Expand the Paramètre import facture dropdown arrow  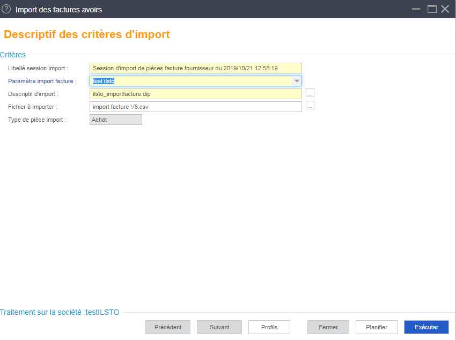coord(297,81)
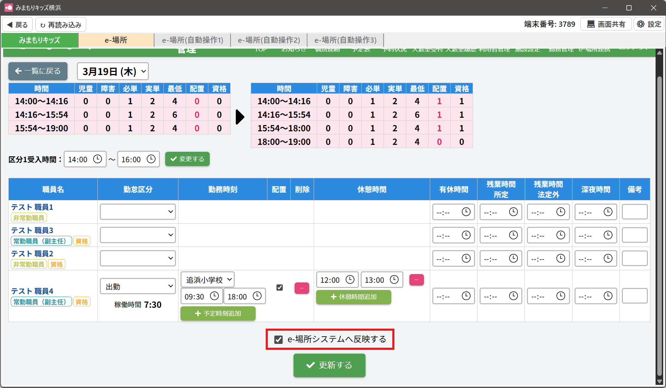Open time picker for 18:00 work end

point(257,296)
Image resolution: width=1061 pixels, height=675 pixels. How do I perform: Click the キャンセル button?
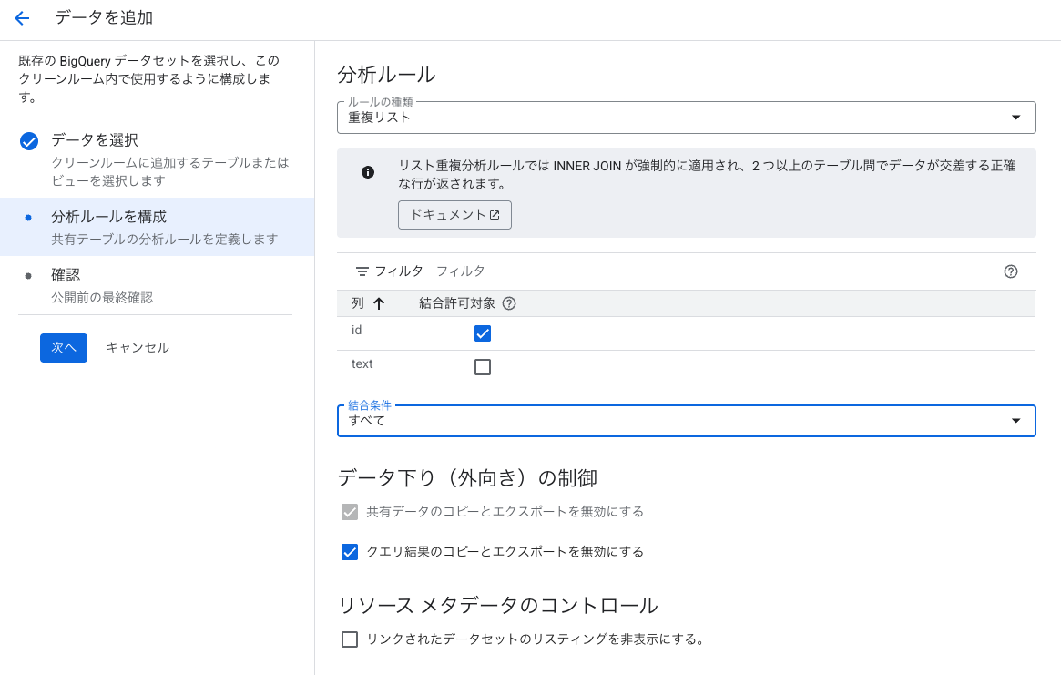138,348
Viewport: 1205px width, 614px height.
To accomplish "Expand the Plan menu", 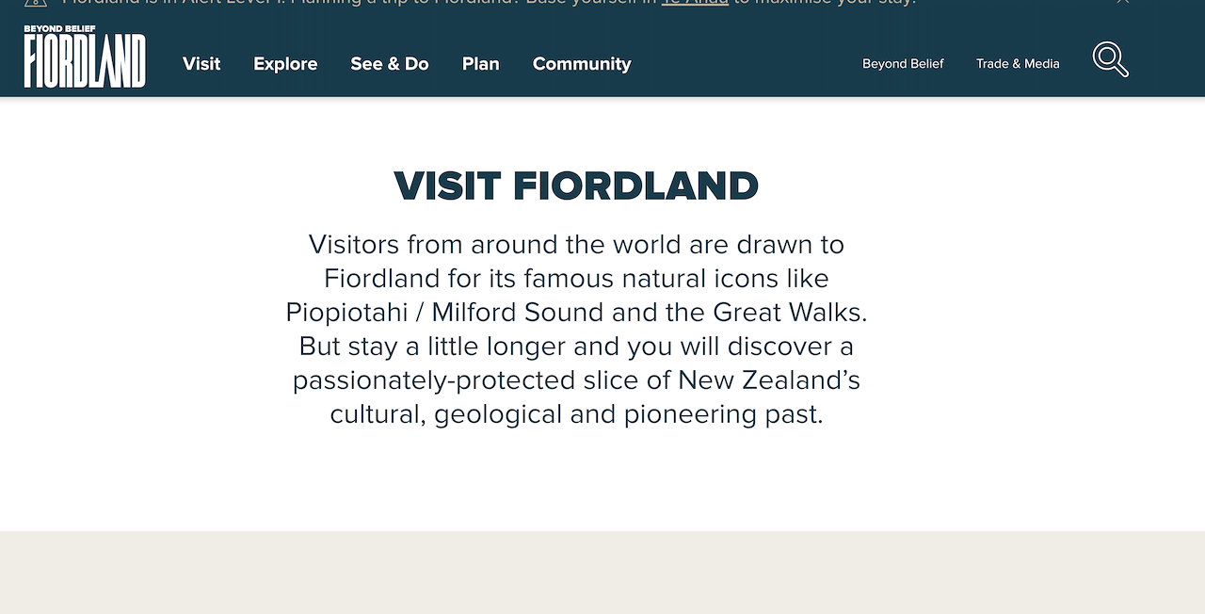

__TASK INSTRUCTIONS__
Every line from the one containing "Image resolution: width=1061" through the last line of the data, both included, is to be repeated exactly; the pictures are to be left out.

__YOUR RESPONSE__
Image resolution: width=1061 pixels, height=675 pixels. How do I perform: Click the キャンセル button?
138,348
Viewport: 1205px width, 614px height.
To accomplish "Expand the Plan menu", 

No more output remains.